Os Jogos de Inverno de Milão-Cortina 2026 ampliaram a presença digital dos esportes de gelo e neve no Brasil. Na primeira semana do evento, os perfis da Confederação Brasileira de Desportos na Neve (CBDN) e da Confederação Brasileira de Desportos no Gelo (CBDG) somaram mais de 110 milhões de visualizações em suas redes sociais.
“É uma oportunidade única para os desportos no gelo e na neve. Atingimos um nível de visibilidade inédita, que tende a aumentar ainda mais até o fim dos Jogos”, destaca Emílio Strapasson, presidente da CBDG e chefe de missão da delegação brasileira.
CBDN
O perfil da CBDN no Instagram superou 64 milhões de visualizações entre 5 e 11 de fevereiro. Foram mais de 4,5 milhões de interações e 1,4 milhão de contas alcançadas no período.

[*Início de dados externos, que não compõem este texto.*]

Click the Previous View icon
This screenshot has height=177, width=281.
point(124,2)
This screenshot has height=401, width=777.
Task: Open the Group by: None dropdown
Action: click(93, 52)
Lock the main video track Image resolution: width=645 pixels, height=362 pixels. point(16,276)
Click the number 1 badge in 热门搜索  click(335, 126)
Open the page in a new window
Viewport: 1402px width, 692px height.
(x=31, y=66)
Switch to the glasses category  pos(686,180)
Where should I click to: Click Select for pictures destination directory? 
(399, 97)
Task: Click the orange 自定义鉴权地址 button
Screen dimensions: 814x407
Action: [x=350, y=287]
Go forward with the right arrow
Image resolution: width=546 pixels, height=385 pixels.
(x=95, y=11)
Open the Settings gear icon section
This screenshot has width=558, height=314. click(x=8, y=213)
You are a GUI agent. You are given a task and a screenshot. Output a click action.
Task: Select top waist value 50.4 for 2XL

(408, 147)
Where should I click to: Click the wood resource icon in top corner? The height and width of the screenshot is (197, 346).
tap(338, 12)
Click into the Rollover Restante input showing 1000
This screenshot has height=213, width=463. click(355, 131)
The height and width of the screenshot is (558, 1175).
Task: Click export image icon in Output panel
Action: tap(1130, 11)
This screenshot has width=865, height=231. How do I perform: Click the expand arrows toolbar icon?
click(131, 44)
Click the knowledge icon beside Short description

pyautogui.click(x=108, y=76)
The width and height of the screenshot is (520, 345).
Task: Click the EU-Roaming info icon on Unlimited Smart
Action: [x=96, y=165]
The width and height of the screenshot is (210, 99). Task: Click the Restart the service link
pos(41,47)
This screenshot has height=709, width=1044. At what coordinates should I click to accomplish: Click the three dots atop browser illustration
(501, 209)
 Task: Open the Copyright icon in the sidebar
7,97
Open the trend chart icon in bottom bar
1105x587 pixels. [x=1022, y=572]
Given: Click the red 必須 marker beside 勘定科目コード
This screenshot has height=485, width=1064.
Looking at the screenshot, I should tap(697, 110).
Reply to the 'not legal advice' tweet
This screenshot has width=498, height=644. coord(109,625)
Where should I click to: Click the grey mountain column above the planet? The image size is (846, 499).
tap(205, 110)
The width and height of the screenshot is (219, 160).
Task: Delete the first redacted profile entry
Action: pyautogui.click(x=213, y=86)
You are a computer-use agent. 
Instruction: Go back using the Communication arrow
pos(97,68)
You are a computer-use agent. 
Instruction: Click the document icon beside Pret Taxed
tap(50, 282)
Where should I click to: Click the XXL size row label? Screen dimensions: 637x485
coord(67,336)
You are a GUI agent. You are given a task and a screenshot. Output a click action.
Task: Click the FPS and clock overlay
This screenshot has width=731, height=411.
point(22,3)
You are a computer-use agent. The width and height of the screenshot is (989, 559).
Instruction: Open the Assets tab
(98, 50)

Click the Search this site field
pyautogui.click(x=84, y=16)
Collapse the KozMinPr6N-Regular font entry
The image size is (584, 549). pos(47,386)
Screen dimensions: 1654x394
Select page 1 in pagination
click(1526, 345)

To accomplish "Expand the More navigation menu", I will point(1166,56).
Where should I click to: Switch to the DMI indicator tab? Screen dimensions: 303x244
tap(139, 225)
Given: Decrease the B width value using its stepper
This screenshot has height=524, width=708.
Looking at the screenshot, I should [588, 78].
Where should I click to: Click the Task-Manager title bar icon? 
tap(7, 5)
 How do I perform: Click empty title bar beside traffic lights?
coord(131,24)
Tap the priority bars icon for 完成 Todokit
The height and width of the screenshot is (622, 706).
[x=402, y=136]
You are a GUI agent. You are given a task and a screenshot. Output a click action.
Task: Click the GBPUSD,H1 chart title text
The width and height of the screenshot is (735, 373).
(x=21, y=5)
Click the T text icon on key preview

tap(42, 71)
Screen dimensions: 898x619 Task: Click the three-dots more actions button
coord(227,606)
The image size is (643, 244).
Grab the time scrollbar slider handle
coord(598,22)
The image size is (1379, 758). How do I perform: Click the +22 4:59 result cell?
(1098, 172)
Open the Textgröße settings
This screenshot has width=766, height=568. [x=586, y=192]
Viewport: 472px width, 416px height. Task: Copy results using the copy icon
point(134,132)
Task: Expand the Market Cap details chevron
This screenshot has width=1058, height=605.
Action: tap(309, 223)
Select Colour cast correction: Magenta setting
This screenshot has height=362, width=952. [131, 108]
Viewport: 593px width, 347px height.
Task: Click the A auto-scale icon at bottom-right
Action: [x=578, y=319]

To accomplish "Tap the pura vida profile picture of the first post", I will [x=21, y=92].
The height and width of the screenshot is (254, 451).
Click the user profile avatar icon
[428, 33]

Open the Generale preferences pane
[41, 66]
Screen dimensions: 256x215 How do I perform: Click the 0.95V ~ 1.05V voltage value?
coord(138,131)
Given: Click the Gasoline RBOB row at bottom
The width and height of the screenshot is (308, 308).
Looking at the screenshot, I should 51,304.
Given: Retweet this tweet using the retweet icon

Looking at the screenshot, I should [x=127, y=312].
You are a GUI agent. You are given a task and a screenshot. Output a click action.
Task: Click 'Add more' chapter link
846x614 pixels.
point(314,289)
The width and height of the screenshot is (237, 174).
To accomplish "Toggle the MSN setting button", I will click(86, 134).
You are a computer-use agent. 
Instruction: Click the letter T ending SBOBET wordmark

A confederação também ganhou mais de 20 mil seguidores, ultrapassando a marca de 60 mil. O desempenho foi impulsionado pela parceria com os perfis do Time Brasil, além de Globo e CazéTV, que transmite as competições na Itália.
Os números da CBDN também são impulsionados pela presença digital de Lucas Pinheiro Braathen, atleta do esqui alpino e principal esperança de medalha para o Brasil.
“Os bons resultados do Lucas, além do seu carisma natural, ajudam a impulsionar”, ressalta Anders Pettersson, presidente da CBDN.
“Mas não só ele. É possível observar o grande interesse do público brasileiro em nossos outros atletas e nas modalidades em geral. A tendência é que esse interesse cresça ainda mais até o fim dos Jogos, e que a CBDN consiga superar outras marcas até lá”, acrescenta.
CBDG
A CBDG, mesmo sem atletas em ação na primeira semana, registrou mais de 50 milhões de visualizações no mesmo período.
O perfil da entidade no Instagram alcançou 672 mil contas, um aumento de 109,5% em relação ao recorte anterior, e ganhou 15 mil seguidores.
“O crescimento das modalidades entre os brasileiros confirma a seriedade do trabalho feito pela CBDG, em parceria com o Comitê Olímpico do Brasil, e abre espaço para uma evolução ainda maior nos próximos anos”, diz Strapasson.
Nicole Silveira, do skeleton, uma das esperanças do Brasil de conquistar uma medalha inédita, será a primeira atleta da confederação a competir nos Jogos.